Ankle Support Exoskeleton Could Help Stroke Patients and Patients with Mobility Problems
Researchers at Carnegie Mellon and North Carolina State developed an external mechanism that reduces the metabolic cost of walking. It can be especially beneficial for patients who are suffering from mobility problems. One of the authors of the paper describing the exoskeleton, assistant professor Steve Collins of Carnegie Mellon, says he believes it could help patients suffering permanent effects of a stroke.
Using an exoskeleton design constructed from carbon fiber, the designers – Collins and Greg Sawicki – were able to develop the device which requires no power and reduced the burden on the calf muscles when walking. The device relieves some of the clutching motion of the calf muscle during walking. The designers used light carbon fiber material to keep the weight down, a challenge for many other exoskeletons designed to reduce energy expenditure while walking.
The team is looking to apply the new device to other patients with a variety of mobility issues to tailor the designs to best serve different disabilities.

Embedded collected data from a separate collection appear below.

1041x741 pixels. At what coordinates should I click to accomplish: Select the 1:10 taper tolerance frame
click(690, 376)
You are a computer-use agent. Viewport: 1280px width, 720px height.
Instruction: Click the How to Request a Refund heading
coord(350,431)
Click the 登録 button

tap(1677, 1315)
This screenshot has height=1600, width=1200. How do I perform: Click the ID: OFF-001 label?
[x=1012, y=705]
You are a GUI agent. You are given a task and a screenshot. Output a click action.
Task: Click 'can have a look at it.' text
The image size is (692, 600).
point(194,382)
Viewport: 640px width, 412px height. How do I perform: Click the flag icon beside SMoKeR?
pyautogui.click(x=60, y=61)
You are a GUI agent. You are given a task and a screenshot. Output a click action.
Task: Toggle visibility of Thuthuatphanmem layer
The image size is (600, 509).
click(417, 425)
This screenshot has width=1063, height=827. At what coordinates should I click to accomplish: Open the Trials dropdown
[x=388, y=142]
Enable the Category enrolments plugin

This includes patients with permanent effects of stroke. “We’re still a little ways away from doing that,” Collins says, “but we certainly plan to try.”
People who survive a stroke are often left with serious disabilities such as mobility challenges, speech difficulties, and cognitive impairment. Social Security disability benefits may cover those who suffer disabilities stemming from a stroke or who suffer from other mobility issues that affect ability to work.